Article by Amanda Doyle

A PROJECT that aims to be the UK’s first-of-a-kind zero carbon loss biomanufacturing system has been awarded over £1.3m (US$1.8m) by the Engineering and Physical Sciences Research Council.

Biomanufacturing uses biological systems to produce biomaterials and biomolecules that can be used in a range of industries including specialty chemicals, pharmaceuticals, and consumer products. However, many of the current processes still emit large amounts of CO2.

The new project aims to create a zero-carbon loss biomanufacturing system. It will develop new sustainable biomanufacturing for aromatics, heterocyclics and other lignocellulosics products. This will be integrated with carbon capture and utilisation. The development of the project will include full life cycle analysis and the use of a digital twin.

It is led by Jin Xuan, Head of the Department of Chemical Engineering at Loughborough University, in collaboration with academic partners from Imperial College and Heriot-Watt University, and also working with several industry partners.

Xuan said: “This project looks to capture carbon dioxide and put it back into the manufacturing process and eliminate waste after the end-of-use of the product and put it back in as a feedstock.

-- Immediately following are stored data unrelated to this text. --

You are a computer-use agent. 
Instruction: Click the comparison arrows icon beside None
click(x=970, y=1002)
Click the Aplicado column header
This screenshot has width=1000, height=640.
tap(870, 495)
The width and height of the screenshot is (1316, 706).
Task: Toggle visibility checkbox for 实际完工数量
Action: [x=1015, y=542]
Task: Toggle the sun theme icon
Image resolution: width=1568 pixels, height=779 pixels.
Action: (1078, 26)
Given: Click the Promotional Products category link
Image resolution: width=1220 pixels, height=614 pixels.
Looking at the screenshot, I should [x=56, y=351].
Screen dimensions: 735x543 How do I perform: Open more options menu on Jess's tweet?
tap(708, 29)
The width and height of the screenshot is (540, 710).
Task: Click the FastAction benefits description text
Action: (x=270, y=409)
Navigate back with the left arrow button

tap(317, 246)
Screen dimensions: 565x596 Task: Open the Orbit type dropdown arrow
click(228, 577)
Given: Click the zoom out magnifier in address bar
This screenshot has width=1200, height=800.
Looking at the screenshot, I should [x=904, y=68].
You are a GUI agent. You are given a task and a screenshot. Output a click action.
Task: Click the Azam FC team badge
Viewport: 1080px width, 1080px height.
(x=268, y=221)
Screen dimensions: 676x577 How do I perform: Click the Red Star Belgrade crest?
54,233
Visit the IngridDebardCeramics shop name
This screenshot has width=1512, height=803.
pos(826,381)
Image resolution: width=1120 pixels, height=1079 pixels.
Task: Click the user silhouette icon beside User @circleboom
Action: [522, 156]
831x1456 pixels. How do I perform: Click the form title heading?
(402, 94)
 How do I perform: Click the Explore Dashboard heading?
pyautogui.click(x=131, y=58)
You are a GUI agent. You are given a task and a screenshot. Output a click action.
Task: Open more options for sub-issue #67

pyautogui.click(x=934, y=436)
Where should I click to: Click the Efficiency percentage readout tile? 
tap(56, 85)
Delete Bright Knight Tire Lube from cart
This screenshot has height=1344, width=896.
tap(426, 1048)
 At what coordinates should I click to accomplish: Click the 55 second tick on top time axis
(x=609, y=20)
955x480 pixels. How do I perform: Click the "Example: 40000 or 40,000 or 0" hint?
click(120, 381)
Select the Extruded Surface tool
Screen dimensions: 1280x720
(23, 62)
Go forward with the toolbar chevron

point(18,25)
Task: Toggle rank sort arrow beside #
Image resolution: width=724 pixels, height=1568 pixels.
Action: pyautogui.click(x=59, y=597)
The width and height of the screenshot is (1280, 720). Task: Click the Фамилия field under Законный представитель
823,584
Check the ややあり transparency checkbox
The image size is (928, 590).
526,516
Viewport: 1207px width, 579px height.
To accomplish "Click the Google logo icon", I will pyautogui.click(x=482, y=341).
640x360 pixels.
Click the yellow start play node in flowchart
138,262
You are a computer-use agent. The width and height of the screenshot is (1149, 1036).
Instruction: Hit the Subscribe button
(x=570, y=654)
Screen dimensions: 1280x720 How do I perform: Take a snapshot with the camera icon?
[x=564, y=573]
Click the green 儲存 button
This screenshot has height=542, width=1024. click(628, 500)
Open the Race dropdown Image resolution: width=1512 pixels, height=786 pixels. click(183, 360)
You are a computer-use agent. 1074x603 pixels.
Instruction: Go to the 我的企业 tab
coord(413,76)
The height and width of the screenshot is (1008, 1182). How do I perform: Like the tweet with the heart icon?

“One important aspect is the systems thinking. We need to put the new manufacturing technology into the big industrial system and supply chain, and look at the environmental, economic and social impacts from their entire life cycle.

“It is a challenging task, but we aim to achieve it by developing a novel digital twin solution to capture the complex dynamics of such manufacturing systems over their life cycle.”